Green AI
Green AI — How the financial and environmental costs of NLP models could change the future of the NLP community.
Introduction
The recent improvements in NLP models obtained notable improvements in accuracy. However, these improvements are not “free”, they require heavy computational resources. They are costly and consume a significant amount of energy. In the paper, “Energy and Policy Considerations for Deep Learning in NLP” by Emma Strubell et Al. [1] there is an attempt to quantify the financial and environmental costs of such models. (I previously mentioned this paper in my SpacyIRL post.)
In the paper, in order to measure the energy, Emma Strubell et Al. [1] trained the state-of-the-art NLP models using the default settings provided, and sample GPU and CPU power consumption during training. They trained each model for one day and multiplied the daily consumption by the number of days the total expected time the model’s paper reported. In addition, the total consumption was multiplied by the Power Usage Effectiveness (PUE) coefficient, which accounts for additional energy needed.
In order for you to get the feeling of the numbers of energy consumption the paper listed the followings:
So yes, training a BERT model is equivalent to air travel from NY to SF.

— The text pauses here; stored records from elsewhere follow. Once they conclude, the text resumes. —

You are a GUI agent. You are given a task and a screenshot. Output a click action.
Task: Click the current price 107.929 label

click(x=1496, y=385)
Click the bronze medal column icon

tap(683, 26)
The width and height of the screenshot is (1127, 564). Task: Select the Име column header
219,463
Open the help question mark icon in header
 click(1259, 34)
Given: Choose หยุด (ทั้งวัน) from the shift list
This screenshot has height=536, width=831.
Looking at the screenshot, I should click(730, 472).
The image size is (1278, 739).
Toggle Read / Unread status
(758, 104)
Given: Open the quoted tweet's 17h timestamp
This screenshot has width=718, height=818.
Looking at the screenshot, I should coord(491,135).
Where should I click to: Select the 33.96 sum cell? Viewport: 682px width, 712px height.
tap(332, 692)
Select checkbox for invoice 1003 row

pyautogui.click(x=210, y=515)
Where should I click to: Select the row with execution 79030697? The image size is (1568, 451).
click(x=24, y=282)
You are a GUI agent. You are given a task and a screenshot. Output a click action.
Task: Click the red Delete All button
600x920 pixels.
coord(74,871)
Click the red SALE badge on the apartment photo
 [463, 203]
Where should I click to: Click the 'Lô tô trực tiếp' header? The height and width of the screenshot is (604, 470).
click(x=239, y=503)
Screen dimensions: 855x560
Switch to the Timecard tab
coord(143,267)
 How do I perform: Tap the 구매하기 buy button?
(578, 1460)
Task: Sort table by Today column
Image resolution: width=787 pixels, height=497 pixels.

Aside from the disturbing numbers, I think as an NLP community this raises interesting questions.
Build better voice apps. Get more articles & interviews from voice technology experts at voicetechpodcast.com
As NLP researchers, this idea has an impact on the direction of NLP research. Each year we increase the number of parameters, have more complex architectures and require more and more data to train. I believe the NLP research future will focus on training with much smaller datasets and use simpler solutions to obtain similar results.
An interesting paper that tries to do so is “Distilling the Knowledge in a Neural Network” by Hinton et Al. [2] The idea is simple, take the full output of a large network such as BERT, and train a small network to predict the full vector output. The small network will learn to mimic the large one. The results are surprisingly good, getting pretty close to the large networks.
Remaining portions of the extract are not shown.